Exercise prompt
Filter the listing below, please, and copy only the lines with the word "breadcrumb".
-- Dataset extract follows --
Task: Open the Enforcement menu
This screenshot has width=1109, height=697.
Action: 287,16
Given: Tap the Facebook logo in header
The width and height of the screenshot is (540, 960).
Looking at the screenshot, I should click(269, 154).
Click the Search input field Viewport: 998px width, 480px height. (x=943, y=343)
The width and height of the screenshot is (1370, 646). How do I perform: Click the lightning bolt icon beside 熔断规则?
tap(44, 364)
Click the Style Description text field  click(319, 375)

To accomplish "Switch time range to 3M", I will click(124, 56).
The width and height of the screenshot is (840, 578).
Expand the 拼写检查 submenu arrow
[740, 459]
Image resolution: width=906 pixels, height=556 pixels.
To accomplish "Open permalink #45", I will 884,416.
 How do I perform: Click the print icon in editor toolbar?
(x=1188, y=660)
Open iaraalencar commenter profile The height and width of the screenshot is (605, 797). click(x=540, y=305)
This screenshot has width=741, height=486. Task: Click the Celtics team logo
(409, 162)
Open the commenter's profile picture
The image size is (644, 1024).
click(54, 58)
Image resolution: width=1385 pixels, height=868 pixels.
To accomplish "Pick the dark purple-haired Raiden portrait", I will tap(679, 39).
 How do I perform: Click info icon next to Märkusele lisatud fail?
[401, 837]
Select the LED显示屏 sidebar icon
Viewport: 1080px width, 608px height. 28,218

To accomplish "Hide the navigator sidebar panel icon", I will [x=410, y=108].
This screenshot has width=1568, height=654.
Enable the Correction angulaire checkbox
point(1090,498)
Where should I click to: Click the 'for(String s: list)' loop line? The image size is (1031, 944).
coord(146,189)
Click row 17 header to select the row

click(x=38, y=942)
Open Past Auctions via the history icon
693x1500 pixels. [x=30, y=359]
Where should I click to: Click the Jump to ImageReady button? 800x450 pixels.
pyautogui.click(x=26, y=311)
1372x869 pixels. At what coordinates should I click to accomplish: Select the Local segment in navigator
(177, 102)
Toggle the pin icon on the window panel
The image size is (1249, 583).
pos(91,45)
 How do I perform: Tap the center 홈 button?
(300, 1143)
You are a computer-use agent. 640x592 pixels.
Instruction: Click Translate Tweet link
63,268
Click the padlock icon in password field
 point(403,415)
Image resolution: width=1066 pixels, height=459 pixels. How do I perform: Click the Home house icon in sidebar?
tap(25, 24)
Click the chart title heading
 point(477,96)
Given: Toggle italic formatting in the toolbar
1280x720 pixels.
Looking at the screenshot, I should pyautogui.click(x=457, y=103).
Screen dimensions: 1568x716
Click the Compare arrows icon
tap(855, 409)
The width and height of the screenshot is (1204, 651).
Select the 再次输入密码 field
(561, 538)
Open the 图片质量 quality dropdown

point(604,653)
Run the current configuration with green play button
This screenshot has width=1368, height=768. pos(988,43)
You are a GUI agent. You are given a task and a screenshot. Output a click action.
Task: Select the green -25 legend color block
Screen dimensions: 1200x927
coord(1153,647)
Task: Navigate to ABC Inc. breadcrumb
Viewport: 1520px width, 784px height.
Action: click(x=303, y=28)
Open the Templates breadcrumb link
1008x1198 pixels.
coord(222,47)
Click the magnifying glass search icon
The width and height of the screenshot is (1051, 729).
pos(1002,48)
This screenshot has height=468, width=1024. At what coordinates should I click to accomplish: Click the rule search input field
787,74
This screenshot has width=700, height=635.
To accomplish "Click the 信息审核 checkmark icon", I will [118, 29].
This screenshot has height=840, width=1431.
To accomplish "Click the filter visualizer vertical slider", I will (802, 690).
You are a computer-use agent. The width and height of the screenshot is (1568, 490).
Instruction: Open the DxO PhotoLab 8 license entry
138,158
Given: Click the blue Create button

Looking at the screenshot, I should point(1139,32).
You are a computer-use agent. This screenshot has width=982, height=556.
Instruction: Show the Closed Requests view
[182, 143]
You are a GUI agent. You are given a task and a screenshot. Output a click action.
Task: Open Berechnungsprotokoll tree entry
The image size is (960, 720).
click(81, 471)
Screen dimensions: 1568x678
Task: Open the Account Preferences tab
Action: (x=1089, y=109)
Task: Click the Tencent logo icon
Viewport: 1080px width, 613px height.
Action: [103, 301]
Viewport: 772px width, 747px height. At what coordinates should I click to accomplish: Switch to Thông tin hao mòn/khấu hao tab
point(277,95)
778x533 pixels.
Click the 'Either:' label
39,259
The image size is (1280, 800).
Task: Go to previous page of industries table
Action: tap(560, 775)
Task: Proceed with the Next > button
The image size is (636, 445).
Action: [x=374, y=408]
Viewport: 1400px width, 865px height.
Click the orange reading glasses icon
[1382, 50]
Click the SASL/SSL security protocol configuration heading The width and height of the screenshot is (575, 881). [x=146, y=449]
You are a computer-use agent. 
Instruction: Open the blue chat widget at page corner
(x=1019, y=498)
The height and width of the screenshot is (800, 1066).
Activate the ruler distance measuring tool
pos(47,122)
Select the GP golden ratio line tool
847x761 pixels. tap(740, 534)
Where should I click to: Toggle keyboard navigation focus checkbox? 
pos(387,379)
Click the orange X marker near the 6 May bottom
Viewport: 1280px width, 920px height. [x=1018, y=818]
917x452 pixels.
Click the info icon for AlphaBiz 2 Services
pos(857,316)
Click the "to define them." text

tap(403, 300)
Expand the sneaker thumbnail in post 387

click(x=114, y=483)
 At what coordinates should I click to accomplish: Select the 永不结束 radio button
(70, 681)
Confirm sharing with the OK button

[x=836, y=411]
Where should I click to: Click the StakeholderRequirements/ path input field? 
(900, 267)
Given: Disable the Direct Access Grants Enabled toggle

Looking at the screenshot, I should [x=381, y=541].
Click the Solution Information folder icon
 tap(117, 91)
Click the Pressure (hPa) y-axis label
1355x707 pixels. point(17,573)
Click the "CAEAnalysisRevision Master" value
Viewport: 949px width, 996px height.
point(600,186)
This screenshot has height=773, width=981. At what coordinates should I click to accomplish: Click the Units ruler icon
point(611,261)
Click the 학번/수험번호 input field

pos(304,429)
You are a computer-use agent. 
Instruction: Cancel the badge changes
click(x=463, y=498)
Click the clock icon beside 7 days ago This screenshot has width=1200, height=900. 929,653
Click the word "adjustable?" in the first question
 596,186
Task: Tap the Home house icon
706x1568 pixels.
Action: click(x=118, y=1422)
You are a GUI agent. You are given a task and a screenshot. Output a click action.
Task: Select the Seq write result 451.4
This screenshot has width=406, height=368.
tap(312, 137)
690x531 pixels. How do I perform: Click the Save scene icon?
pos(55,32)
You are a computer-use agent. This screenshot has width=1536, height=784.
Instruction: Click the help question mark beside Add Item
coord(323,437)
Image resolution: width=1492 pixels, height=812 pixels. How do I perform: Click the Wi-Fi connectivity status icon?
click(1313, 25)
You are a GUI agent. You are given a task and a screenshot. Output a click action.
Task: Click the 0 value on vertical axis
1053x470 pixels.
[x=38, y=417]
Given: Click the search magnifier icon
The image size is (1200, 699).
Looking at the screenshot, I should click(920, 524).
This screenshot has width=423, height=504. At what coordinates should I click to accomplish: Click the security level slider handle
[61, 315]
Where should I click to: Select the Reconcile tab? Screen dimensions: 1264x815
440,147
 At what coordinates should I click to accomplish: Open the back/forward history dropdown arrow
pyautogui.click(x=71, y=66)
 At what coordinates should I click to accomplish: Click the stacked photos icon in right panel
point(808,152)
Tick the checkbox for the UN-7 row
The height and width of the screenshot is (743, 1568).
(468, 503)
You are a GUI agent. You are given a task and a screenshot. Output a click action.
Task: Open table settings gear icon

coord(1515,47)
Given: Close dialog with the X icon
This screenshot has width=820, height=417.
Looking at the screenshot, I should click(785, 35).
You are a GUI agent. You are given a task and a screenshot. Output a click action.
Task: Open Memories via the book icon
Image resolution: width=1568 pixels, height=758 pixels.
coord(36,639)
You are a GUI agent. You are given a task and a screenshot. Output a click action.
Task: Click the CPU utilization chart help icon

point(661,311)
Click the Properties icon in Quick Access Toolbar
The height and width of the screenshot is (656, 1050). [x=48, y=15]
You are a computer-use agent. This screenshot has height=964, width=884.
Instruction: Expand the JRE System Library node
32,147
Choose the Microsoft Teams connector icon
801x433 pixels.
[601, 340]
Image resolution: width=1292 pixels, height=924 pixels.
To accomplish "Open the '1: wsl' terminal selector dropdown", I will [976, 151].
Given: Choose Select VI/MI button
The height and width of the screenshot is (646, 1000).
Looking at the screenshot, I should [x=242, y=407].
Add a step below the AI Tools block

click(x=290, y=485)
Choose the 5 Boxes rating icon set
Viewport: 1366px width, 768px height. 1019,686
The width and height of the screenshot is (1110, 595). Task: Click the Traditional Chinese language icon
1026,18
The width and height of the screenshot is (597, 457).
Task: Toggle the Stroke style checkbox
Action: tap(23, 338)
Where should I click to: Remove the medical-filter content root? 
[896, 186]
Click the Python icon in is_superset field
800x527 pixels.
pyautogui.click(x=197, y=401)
-- Dataset extract concluded --
Task output
Task: Navigate to ABC Inc. breadcrumb
Open the Templates breadcrumb link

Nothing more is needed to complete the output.